### PROBLEM TO SOLVE
Return all of the entries below, copying each line word for word without changing anything.

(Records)
○ ○ ○ ○ ○

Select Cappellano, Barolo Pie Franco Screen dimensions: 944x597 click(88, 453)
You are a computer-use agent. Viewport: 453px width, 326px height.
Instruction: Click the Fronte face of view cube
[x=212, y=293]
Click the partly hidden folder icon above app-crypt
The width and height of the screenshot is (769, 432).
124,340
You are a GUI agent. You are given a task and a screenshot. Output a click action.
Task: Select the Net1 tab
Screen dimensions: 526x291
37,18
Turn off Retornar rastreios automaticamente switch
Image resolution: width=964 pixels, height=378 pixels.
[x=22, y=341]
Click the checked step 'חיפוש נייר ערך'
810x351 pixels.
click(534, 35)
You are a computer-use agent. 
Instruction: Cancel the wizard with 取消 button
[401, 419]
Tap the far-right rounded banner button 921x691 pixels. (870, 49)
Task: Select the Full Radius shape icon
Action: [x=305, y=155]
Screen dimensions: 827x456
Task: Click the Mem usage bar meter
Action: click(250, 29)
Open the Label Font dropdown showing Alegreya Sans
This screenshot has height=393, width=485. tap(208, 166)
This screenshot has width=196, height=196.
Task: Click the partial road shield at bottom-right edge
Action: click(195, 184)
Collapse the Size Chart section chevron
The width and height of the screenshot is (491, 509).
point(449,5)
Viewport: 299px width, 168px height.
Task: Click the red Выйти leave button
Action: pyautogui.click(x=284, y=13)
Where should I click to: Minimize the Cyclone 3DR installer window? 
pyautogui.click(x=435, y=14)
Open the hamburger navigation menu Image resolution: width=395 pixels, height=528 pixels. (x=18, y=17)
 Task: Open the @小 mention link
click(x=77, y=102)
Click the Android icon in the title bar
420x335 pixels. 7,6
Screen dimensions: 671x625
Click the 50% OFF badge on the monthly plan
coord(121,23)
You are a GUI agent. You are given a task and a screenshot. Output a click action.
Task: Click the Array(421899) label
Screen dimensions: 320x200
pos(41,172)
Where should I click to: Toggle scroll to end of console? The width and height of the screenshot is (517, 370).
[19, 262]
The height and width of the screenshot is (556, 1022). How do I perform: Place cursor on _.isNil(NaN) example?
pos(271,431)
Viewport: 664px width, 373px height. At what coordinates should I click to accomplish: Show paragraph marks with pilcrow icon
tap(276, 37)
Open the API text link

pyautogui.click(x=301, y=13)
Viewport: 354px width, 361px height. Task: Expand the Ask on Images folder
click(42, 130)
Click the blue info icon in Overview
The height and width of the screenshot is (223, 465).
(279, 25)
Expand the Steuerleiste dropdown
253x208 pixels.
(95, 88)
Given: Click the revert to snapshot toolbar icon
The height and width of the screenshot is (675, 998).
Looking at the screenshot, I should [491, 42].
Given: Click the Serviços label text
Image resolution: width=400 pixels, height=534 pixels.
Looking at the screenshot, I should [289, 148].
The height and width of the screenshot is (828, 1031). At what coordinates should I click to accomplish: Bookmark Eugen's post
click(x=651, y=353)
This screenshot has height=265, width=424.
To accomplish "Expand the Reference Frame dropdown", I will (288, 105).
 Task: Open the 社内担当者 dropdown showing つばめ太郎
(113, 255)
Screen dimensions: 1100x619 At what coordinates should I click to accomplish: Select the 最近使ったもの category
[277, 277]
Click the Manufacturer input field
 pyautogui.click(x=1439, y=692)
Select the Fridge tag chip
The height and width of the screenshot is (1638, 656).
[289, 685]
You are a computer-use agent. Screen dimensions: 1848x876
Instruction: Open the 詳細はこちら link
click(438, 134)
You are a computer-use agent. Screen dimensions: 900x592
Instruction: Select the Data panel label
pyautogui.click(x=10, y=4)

○ ○ ○ ○ ○

### SOLUTION TO THE EXERCISE
Select Cappellano, Barolo Pie Franco Screen dimensions: 944x597 click(88, 453)
You are a computer-use agent. Viewport: 453px width, 326px height.
Instruction: Click the Fronte face of view cube
[x=212, y=293]
Click the partly hidden folder icon above app-crypt
The width and height of the screenshot is (769, 432).
124,340
You are a GUI agent. You are given a task and a screenshot. Output a click action.
Task: Select the Net1 tab
Screen dimensions: 526x291
37,18
Turn off Retornar rastreios automaticamente switch
Image resolution: width=964 pixels, height=378 pixels.
[x=22, y=341]
Click the checked step 'חיפוש נייר ערך'
810x351 pixels.
click(534, 35)
You are a computer-use agent. 
Instruction: Cancel the wizard with 取消 button
[401, 419]
Tap the far-right rounded banner button 921x691 pixels. (870, 49)
Task: Select the Full Radius shape icon
Action: [x=305, y=155]
Screen dimensions: 827x456
Task: Click the Mem usage bar meter
Action: click(250, 29)
Open the Label Font dropdown showing Alegreya Sans
This screenshot has height=393, width=485. tap(208, 166)
This screenshot has width=196, height=196.
Task: Click the partial road shield at bottom-right edge
Action: click(195, 184)
Collapse the Size Chart section chevron
The width and height of the screenshot is (491, 509).
point(449,5)
Viewport: 299px width, 168px height.
Task: Click the red Выйти leave button
Action: pyautogui.click(x=284, y=13)
Where should I click to: Minimize the Cyclone 3DR installer window? 
pyautogui.click(x=435, y=14)
Open the hamburger navigation menu Image resolution: width=395 pixels, height=528 pixels. (x=18, y=17)
 Task: Open the @小 mention link
click(x=77, y=102)
Click the Android icon in the title bar
420x335 pixels. 7,6
Screen dimensions: 671x625
Click the 50% OFF badge on the monthly plan
coord(121,23)
You are a GUI agent. You are given a task and a screenshot. Output a click action.
Task: Click the Array(421899) label
Screen dimensions: 320x200
pos(41,172)
Where should I click to: Toggle scroll to end of console? The width and height of the screenshot is (517, 370).
[19, 262]
The height and width of the screenshot is (556, 1022). How do I perform: Place cursor on _.isNil(NaN) example?
pos(271,431)
Viewport: 664px width, 373px height. At what coordinates should I click to accomplish: Show paragraph marks with pilcrow icon
tap(276, 37)
Open the API text link

pyautogui.click(x=301, y=13)
Viewport: 354px width, 361px height. Task: Expand the Ask on Images folder
click(42, 130)
Click the blue info icon in Overview
The height and width of the screenshot is (223, 465).
(279, 25)
Expand the Steuerleiste dropdown
253x208 pixels.
(95, 88)
Given: Click the revert to snapshot toolbar icon
The height and width of the screenshot is (675, 998).
Looking at the screenshot, I should [491, 42].
Given: Click the Serviços label text
Image resolution: width=400 pixels, height=534 pixels.
Looking at the screenshot, I should [289, 148].
The height and width of the screenshot is (828, 1031). At what coordinates should I click to accomplish: Bookmark Eugen's post
click(x=651, y=353)
This screenshot has height=265, width=424.
To accomplish "Expand the Reference Frame dropdown", I will (288, 105).
 Task: Open the 社内担当者 dropdown showing つばめ太郎
(113, 255)
Screen dimensions: 1100x619 At what coordinates should I click to accomplish: Select the 最近使ったもの category
[277, 277]
Click the Manufacturer input field
 pyautogui.click(x=1439, y=692)
Select the Fridge tag chip
The height and width of the screenshot is (1638, 656).
[289, 685]
You are a computer-use agent. Screen dimensions: 1848x876
Instruction: Open the 詳細はこちら link
click(438, 134)
You are a computer-use agent. Screen dimensions: 900x592
Instruction: Select the Data panel label
pyautogui.click(x=10, y=4)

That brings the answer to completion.